His innocent sisters.
The burden left to him by his sainted brother Phillip, who had, of all things, choked on a beef ragout whilst disguised. According to Nicholson, his brother had consumed half a bottle of blue ruin in the better part of an hour and then commenced his final supper.
Crispin had seen years of duty on the Peninsula, had faced scores of enemy soldiers. Infantrymen, guerilla soldiers, cannonades. Musket fire and the hell of dead and wounded men. He had infiltrated enemy lines with the ease of a mosquito. But his brother, the heir, the duke, the-larger-than-life hero, had met his end with one bite of a dish that—judging from Crispin’s experience with the chef’s dubious capabilities—likely had not even been edible.
Yet another person who had died when he ought to have lived.
Whilst Crispin continued in his purgatory-of-a-life, with only cunny and liquor to soothe him. It all seemed so horridly unfair. Not a day passed where he didn’t wish he had been slaughtered by El Corazón Oscuro in Spain instead of Morgan.
But he had defied the devil and all the odds against him, and here he was, cupshot, reasonably randy, with his bloody butler staring him down.
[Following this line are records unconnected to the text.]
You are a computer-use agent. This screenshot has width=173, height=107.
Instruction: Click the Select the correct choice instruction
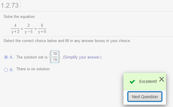pyautogui.click(x=67, y=41)
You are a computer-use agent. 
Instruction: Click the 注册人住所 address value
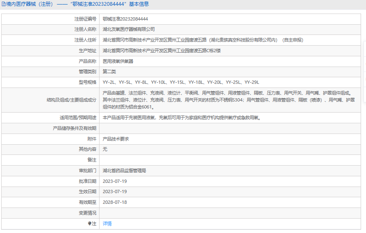[203, 40]
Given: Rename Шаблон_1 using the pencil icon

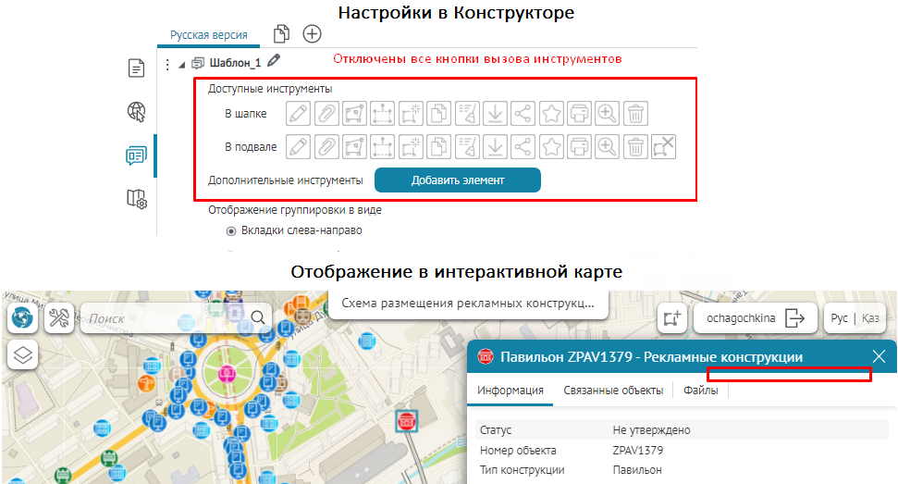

Why the hell was Nicholson looming like a corpse risen from the dead, his expression frozen with haughty disapproval that not even a seasoned domestic like him could suppress?
“What is it again, Nicholson? I am, as you can plainly see, quite occupied at the moment. I wholeheartedly dislike disruption of any sort. It is grievously disquieting to the constitution, you understand. If you will not fetch me the quim I require, then leave.” He sent the servant an evil grin, enjoying keeping the stodgy bastard at attention. His depravities shocked the stoic domestic, that much Crispin knew, but he also understood frankness disturbed him in an almost equal measure.
“Miss Turnbow,” the much-aggrieved fellow intoned. “If Your Grace wishes to conduct the interview as planned, I shall have the green salon readied and you may join her there at your leisure.”